Entergy Corp. (ETR) jumped 3.6 percent to $72.14. ITC Holdings Corp. (ITC) will acquire the company’s power-line business for $1.78 billion in assumed debt, making it one of the largest U.S. owners of transmission lines. ITC gained 7.3 percent to $79.13.
Chesapeake Energy Corp. (CHK) added 1.8 percent to $25.89. The company which agreed last month to sell part of its Utica Shale holdings sold to a group of private investors $750 million worth of preferred shares in a subsidiary created to help fund development of the oil and natural-gas field.

Year-End Rally

The S&P 500 may jump 6.9 percent by the end of this month as the benchmark measure completes a year-end rally, according to Peter Beuttell, a technical analyst at MTS Research Ltd. in Bath, England.
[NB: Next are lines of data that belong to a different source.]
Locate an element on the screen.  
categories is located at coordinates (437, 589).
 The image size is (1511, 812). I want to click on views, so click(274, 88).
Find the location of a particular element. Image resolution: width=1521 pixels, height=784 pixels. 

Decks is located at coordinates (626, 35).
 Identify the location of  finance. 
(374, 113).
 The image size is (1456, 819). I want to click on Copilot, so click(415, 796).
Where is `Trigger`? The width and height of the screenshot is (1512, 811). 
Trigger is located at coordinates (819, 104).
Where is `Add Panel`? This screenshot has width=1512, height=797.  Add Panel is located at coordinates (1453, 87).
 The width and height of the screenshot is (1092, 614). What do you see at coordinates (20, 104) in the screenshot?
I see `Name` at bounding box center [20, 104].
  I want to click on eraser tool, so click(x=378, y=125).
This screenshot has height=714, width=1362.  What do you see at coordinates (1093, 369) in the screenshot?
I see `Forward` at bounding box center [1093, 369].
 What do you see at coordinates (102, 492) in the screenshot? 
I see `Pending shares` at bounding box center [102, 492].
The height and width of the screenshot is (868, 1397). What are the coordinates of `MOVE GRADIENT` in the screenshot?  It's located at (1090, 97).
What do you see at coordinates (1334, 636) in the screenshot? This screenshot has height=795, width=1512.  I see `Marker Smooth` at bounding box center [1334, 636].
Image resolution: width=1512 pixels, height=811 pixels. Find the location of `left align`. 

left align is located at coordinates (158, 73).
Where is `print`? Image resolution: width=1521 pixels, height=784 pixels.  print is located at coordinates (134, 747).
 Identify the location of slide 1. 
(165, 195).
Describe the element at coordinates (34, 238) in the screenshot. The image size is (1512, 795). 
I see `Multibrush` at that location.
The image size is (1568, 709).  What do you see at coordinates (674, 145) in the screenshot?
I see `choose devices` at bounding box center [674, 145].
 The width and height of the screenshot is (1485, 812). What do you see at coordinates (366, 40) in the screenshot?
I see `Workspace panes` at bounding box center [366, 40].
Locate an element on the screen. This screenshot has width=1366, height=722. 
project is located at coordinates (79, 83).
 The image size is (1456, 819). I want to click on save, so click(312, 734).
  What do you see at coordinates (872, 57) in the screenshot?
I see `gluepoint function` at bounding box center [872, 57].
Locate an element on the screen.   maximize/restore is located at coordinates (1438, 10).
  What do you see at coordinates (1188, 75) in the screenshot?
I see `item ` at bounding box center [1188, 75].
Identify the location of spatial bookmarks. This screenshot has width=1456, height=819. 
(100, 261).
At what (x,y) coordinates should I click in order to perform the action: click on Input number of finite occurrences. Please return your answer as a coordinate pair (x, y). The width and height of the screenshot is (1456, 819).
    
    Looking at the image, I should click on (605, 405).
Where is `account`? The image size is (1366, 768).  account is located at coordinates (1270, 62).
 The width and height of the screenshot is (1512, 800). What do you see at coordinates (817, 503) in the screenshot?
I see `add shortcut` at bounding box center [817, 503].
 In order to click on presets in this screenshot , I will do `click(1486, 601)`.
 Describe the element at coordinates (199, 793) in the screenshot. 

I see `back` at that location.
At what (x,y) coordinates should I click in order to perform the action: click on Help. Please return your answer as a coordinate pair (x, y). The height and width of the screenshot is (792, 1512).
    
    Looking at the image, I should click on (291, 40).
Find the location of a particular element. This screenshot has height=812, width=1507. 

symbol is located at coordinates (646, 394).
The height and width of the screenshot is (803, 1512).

“If you look around the world, certain indexes didn’t look like they recovered enough, so there is a chance that the initial rallies could repeat,” Beuttell said in a telephone interview today. “That supports the case for another rally pattern, which is under way now.”
The “double zigzag” that began in October will continue this month, with the S&P 500 climbing to a resistance level of 1,330 by the end of the year, Beuttell said. The gauge slipped less than 0.1 percent to 1,244.28 on Dec. 2. The S&P 500 will not drop to its support level of 1,120 to 1,160 until next year. The S&P 500 has rebounded 15 percent from its October low of 1,099.23.